In April, the High Court ruled Mr Day was not validly elected to the Senate last year, due to a complex arrangement involving a building previously owned by Mr Day being leased by the Commonwealth.

It was recently revealed the Senate and Department of Finance were pursuing Mr Day and fellow disqualified senator Rod Culleton, seeking the repayment of their salaries and other allowances.

Both men received letters informing them of the situation, potentially owing hundreds of thousands of dollars between them.

Senator Ryan told the estimates hearing Mr Day took up an option to formally request the debt be waived.

The Minister said he was advised pursuing the debts may not be fair.

"It may be seen to be inequitable for the Commonwealth to recover the debt, given Mr Day performed his duties as a senator in good faith," he said.

"The [advisory] committee also noted Mr Day's personal financial circumstances."

Remembering of course that the Liberal Party and its financial backers have a history of propping up Mr. Day…….

The Sydney Morning Herald, 4 February 2017:

A wealthy fundraising body linked to the Liberal Party has quietly begun bankrolling the organisations behind two of the Coalition's biggest crossbench supporters in the finely balanced Senate.

The Cormack Foundation has donated more than $40 million to the Liberal Party over the last 18 years – including more than $3 million in 2015-16 – making it one of the party's biggest benefactors.

The foundation is an investment company and "associated entity" of the Liberals that donates dividends from its share portfolio. It has stakes in a number of blue-chip companies – including the big four banks, Rio Tinto, BHP Billiton, Telstra and Wesfarmers – raising about $3.9 million last year.
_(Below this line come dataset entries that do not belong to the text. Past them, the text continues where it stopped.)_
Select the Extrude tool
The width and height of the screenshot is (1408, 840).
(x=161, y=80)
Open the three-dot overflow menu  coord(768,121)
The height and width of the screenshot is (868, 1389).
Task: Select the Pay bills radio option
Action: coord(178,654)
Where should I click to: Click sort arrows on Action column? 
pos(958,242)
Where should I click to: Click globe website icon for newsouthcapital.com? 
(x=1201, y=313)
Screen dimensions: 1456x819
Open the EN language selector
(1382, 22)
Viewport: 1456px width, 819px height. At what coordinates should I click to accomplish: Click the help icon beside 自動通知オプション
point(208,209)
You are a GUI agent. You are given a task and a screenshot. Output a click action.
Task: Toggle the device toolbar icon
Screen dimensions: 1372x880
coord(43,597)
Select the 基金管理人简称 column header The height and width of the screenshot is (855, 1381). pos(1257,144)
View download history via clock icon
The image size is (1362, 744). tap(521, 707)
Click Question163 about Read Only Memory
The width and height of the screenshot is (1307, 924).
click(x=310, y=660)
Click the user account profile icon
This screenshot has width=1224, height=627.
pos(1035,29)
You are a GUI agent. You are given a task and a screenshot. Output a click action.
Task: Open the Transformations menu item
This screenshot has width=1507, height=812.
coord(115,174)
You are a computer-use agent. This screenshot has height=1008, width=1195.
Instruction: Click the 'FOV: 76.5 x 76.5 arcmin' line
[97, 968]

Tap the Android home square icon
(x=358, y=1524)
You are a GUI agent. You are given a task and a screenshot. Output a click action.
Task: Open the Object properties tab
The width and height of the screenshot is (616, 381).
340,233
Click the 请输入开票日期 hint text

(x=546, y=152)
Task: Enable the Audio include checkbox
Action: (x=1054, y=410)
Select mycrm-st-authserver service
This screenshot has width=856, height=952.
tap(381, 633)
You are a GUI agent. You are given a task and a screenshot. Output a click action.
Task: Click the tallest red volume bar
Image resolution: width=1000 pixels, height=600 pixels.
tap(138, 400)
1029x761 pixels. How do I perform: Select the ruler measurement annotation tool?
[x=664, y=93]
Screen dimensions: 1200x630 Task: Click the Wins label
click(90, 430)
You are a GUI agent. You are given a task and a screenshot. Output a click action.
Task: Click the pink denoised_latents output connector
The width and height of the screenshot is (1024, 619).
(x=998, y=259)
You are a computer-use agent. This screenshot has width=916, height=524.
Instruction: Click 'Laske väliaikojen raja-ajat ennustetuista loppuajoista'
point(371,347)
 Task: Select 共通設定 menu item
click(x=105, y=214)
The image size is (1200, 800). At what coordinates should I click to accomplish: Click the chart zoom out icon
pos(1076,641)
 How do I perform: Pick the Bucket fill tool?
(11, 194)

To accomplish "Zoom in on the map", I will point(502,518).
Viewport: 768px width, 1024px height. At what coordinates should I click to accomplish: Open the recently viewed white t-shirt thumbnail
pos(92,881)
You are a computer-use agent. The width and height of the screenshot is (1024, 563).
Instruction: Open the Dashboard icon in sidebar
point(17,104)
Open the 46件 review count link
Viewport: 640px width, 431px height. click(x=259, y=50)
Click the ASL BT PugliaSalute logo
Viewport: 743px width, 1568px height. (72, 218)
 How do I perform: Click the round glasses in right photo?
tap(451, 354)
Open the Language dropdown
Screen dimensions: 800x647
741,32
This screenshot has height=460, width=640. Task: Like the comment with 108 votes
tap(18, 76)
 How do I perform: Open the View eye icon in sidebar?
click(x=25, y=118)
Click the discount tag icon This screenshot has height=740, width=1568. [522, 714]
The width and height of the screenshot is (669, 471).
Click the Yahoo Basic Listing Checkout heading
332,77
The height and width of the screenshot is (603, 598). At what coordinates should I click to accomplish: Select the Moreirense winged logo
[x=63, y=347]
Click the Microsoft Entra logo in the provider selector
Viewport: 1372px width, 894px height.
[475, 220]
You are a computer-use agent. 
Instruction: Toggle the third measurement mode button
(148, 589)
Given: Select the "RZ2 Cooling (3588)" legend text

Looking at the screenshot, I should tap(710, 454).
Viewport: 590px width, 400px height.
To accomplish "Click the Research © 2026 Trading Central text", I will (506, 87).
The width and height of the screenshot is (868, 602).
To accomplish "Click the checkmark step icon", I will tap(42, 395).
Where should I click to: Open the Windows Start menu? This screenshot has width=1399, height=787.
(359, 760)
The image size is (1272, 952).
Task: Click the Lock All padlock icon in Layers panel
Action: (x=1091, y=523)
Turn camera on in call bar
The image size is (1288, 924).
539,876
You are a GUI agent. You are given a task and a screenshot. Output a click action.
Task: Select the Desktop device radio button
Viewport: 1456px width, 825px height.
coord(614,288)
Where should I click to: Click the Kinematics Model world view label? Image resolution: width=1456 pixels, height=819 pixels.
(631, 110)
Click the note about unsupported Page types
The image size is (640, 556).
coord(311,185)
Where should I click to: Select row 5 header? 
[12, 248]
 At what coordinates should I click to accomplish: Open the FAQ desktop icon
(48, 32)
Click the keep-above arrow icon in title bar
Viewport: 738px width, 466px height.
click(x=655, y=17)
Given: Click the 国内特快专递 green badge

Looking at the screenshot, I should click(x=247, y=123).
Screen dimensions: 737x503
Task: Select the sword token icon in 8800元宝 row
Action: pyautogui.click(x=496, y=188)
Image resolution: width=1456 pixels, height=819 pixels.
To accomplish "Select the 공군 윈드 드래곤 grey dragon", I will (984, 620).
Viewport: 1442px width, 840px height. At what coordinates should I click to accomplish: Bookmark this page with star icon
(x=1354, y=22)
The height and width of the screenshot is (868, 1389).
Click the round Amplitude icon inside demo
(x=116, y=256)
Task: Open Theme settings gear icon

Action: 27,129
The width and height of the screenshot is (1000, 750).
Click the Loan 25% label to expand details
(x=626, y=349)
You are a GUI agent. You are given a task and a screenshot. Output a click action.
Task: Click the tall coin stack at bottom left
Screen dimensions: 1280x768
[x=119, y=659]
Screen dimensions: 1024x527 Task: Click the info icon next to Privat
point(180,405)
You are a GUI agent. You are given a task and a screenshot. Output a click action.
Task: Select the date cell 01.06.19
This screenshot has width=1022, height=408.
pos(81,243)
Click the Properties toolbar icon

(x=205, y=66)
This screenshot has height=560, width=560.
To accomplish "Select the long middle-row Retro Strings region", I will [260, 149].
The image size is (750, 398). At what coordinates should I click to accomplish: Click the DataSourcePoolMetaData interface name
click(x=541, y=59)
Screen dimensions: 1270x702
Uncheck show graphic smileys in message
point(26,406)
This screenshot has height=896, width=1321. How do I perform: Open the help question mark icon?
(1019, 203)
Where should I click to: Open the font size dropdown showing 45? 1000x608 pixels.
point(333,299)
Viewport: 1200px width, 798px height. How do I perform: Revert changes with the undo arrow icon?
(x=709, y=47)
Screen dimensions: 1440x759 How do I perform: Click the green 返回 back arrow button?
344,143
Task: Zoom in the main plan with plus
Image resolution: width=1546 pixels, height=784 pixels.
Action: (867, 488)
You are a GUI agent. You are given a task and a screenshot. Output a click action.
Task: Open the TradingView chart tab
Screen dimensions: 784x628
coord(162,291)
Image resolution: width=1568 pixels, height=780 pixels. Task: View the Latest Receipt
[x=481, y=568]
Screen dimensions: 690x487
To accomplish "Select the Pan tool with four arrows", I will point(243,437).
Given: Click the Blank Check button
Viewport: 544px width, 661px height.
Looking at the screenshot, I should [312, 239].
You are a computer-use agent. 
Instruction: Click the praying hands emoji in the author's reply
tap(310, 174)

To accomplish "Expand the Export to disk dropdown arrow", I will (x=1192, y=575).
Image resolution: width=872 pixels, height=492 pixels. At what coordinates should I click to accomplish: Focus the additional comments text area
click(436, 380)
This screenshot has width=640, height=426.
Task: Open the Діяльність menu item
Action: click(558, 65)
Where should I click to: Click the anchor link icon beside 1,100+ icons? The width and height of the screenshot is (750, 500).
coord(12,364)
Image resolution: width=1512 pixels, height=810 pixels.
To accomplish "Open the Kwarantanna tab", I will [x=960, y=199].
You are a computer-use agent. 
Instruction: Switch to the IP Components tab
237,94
But for the first time in its 30-year history, the foundation last year donated to parties other than the Liberals – giving $25,000 each to the conservative Family First and the libertarian Liberal Democrats, according to the Australian Election Commission annual returns released this week.

The foundation has eight listed shareholders, who are also the company's directors. They include Rupert Murdoch's brother-in-law John Calvert-Jones, former Reserve Bank board member and Business Council of Australia president Hugh Morgan and former ANZ chairman Charles Goode.

The donations came in a year that the Abbott and then Turnbull governments were highly reliant in the Senate on the votes of Family First's Bob Day and the Liberal Democrats' David Leyonhjelm….

It's believed to be the first occasion an "associated entity" has linked itself to more than one political party at a time.

ABC News, 2 November 2017:

The Abbott government ignored the advice of its own bureaucrats when it approved the lease agreement with former Family First senator Bob Day regarding his Adelaide electorate office in 2014.

Documents obtained under Freedom of Information reveal the Finance Department advised the Government not to allow Mr Day to relocate his electorate office from the Adelaide CBD to a building he owned in Kent Town, warning it had "concerns about how such a transaction might be perceived"……

Despite this advice, the then special minister of state, Michael Ronaldson, wrote to Mr Day in March 2014 telling him he was willing to consider the arrangement as long as the Kent Town property met Commonwealth standards and that no rent would be charged to the Commonwealth until the lease ended on the CBD office space.

Mr Day sold the building to Fullerton Investments and last December, the company entered into a lease agreement with the Commonwealth under which no rent would be paid……

Mr Day's company loaned Fullarton Investments money to make the purchase — and are ultimately liable for a National Australia Bank mortgage on the building.

Between 2004 and 2006 Bob Day’s company Homestead Homes donated $9,937 to the Liberal Party in South Australia. It is understood that the donation tally may be higher as Day owned more than one company and at least one trust which may have contributed to party coffers.